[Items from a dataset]
|---|

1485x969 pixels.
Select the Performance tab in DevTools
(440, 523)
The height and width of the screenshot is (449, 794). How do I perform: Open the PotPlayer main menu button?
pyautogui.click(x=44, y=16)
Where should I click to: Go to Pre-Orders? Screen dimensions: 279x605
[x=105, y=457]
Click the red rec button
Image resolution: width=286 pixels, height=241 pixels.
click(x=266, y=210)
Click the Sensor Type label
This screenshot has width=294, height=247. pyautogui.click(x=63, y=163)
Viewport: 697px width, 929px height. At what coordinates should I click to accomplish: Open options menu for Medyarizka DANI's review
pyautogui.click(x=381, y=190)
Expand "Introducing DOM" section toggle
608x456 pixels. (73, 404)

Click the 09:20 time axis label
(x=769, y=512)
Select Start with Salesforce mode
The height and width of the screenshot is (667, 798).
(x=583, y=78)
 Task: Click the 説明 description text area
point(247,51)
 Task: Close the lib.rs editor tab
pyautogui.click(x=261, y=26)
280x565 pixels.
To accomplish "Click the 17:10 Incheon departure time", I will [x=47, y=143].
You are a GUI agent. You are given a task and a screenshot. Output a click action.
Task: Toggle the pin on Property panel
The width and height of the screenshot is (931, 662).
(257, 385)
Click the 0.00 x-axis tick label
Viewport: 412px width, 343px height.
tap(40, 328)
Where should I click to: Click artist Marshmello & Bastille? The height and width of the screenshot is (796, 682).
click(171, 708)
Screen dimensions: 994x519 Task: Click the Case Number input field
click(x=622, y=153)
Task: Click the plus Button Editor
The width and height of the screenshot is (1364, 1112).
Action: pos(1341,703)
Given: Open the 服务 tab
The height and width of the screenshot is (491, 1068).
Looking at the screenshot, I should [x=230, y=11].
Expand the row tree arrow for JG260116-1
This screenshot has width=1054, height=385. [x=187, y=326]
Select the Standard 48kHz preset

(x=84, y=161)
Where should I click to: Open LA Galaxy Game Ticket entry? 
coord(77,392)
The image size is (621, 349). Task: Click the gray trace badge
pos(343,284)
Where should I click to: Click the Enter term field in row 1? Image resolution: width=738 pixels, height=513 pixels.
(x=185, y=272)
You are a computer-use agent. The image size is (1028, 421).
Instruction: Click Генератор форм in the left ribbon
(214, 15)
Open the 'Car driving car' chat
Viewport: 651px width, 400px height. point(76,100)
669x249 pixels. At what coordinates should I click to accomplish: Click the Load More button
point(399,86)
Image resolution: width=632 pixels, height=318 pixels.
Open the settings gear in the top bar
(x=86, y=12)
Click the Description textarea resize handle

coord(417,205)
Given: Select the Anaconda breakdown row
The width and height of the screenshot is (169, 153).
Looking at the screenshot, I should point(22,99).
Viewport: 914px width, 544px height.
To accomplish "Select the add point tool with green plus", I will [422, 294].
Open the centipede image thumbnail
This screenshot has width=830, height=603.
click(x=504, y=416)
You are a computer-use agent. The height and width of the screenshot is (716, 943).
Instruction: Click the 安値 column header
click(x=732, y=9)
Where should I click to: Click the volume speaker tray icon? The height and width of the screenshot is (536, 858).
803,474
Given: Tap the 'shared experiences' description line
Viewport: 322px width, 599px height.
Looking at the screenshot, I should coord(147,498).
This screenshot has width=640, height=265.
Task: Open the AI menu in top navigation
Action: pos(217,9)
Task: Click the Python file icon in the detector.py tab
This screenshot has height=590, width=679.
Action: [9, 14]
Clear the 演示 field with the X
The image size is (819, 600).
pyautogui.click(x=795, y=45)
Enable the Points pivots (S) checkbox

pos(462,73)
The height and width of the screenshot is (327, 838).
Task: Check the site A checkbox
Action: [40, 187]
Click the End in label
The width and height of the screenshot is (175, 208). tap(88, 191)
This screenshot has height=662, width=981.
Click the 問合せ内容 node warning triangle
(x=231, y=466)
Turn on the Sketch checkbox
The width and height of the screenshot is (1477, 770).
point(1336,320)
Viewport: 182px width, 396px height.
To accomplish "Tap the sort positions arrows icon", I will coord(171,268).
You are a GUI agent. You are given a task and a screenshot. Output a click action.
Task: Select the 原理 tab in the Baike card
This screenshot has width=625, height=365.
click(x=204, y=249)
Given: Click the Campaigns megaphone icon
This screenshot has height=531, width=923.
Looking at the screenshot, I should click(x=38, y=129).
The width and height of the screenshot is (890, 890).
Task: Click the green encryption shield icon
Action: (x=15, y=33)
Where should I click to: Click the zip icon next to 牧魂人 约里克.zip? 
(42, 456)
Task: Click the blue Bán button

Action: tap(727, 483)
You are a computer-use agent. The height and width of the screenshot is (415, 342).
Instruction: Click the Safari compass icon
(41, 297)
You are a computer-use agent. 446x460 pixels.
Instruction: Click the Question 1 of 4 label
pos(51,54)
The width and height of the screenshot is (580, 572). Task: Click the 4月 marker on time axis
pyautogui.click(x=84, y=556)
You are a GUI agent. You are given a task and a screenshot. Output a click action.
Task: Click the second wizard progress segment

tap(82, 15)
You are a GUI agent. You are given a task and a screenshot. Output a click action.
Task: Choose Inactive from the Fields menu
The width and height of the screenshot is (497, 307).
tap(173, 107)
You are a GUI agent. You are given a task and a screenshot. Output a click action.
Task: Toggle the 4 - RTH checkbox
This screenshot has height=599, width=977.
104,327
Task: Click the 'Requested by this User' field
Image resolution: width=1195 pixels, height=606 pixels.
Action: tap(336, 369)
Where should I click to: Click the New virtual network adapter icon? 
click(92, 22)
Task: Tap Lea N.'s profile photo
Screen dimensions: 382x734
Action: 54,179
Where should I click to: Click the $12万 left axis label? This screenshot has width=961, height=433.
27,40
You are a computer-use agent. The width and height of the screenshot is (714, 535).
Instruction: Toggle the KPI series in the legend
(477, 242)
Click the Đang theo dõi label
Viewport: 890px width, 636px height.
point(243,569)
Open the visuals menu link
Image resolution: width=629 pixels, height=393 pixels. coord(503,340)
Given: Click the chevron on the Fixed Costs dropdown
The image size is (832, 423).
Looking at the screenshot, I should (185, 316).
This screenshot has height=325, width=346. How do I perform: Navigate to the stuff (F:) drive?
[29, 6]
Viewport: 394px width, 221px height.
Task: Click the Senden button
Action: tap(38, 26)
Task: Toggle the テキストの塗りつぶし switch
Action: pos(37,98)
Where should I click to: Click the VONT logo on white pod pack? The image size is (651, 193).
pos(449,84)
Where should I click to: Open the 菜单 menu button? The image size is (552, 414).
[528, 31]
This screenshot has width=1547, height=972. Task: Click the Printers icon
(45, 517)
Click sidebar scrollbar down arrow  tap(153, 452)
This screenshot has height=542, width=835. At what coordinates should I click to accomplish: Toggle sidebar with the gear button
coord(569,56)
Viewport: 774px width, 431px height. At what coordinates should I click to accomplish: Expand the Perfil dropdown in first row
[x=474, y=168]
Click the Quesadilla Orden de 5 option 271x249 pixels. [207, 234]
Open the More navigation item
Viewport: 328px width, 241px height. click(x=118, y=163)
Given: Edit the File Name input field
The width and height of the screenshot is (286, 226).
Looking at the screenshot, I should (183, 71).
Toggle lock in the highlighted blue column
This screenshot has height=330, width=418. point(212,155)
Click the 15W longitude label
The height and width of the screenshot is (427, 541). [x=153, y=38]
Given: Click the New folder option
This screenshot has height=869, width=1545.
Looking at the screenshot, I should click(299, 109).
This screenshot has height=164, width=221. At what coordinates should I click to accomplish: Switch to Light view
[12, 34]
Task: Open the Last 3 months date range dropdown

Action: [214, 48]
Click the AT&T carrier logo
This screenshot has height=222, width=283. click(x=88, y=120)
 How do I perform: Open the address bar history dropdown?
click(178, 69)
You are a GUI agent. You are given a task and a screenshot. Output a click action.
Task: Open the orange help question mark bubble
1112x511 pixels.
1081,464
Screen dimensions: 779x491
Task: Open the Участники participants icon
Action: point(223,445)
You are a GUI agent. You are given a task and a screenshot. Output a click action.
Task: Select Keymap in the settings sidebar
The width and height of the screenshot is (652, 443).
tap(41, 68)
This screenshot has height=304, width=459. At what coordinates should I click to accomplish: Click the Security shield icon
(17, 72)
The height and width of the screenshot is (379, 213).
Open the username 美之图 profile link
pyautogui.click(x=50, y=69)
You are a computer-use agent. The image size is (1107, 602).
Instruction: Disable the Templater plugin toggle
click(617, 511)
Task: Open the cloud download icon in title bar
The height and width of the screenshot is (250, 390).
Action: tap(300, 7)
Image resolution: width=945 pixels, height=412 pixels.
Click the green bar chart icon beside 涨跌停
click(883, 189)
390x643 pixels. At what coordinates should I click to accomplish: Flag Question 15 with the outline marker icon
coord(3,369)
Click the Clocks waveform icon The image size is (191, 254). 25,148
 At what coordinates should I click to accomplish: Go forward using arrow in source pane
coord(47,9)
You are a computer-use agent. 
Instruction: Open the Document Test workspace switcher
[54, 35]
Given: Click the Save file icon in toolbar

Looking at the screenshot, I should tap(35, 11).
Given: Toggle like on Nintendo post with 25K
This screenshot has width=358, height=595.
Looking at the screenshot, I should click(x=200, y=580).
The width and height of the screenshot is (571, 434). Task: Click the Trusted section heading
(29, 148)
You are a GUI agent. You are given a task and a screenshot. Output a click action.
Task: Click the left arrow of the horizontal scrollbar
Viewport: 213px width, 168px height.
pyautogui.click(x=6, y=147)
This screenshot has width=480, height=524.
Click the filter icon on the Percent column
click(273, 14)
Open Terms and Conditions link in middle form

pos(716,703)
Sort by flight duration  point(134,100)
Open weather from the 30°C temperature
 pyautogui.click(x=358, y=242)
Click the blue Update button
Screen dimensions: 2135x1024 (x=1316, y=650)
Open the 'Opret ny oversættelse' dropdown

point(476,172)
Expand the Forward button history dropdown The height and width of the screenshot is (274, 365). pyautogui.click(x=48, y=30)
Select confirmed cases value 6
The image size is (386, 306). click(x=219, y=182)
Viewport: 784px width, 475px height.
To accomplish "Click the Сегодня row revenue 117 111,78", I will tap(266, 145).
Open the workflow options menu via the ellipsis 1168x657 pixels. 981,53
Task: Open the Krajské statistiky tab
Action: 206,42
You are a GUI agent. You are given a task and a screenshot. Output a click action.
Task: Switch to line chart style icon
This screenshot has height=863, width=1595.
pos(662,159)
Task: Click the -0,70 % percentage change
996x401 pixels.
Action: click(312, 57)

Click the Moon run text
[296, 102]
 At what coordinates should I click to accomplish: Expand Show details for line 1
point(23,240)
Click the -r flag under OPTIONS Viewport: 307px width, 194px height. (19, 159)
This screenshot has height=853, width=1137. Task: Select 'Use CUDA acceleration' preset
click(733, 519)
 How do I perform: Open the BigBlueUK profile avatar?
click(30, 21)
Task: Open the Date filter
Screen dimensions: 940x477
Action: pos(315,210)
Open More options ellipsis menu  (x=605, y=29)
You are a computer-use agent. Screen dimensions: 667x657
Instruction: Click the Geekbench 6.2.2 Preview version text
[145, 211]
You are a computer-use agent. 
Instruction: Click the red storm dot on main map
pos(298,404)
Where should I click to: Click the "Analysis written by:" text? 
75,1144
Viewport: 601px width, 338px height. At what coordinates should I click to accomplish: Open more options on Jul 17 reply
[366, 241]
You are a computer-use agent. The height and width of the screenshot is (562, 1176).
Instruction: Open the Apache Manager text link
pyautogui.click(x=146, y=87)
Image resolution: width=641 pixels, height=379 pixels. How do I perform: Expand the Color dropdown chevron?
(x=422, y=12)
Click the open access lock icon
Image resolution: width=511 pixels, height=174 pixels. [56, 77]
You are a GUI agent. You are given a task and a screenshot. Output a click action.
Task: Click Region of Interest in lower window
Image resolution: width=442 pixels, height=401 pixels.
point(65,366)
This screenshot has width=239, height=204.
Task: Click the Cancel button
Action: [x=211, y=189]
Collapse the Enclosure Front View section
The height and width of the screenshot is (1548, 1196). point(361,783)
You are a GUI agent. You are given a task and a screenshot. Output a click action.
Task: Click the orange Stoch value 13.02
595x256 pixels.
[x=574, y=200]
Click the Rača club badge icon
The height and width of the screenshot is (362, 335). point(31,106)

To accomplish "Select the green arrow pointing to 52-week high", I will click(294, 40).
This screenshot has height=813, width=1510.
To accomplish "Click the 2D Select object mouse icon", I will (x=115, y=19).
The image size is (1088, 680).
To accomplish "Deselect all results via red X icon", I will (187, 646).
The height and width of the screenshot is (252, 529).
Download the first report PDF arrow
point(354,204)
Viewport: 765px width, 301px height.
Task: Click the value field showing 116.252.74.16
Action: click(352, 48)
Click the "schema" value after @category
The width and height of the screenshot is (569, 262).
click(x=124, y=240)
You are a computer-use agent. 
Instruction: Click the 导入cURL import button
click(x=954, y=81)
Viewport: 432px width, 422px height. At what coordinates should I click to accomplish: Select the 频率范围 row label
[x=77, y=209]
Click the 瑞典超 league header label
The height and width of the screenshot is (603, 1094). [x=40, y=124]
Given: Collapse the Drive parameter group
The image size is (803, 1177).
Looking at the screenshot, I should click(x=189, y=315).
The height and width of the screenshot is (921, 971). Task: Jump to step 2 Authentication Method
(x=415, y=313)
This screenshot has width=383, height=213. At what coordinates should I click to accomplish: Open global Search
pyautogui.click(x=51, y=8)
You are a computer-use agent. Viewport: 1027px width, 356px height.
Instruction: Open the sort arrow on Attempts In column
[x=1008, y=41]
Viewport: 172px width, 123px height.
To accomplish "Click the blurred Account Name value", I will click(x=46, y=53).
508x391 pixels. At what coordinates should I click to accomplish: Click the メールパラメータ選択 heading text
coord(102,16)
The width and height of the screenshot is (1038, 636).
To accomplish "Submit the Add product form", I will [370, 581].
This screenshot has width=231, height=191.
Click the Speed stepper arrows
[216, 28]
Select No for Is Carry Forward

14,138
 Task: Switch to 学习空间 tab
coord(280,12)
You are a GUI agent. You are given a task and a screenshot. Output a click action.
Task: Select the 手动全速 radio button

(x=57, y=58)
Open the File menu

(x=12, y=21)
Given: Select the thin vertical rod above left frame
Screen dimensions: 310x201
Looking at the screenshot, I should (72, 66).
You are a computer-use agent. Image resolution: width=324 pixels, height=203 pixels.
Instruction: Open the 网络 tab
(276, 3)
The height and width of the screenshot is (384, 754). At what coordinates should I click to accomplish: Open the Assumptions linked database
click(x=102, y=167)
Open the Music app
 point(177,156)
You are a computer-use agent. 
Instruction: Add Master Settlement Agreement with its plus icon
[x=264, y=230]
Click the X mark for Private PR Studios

|---|

=== WHAT YOU ARE ASKED TO DO ===
From the data above, output exactly the lines between the one containing "669x249 pixels. At" and the one containing "Viewport: 914px width, 544px height.", counting both of them.

=== EXERCISE OUTPUT ===
669x249 pixels. At what coordinates should I click to accomplish: Click the Load More button
point(399,86)
Image resolution: width=632 pixels, height=318 pixels.
Open the settings gear in the top bar
(x=86, y=12)
Click the Description textarea resize handle

coord(417,205)
Given: Select the Anaconda breakdown row
The width and height of the screenshot is (169, 153).
Looking at the screenshot, I should point(22,99).
Viewport: 914px width, 544px height.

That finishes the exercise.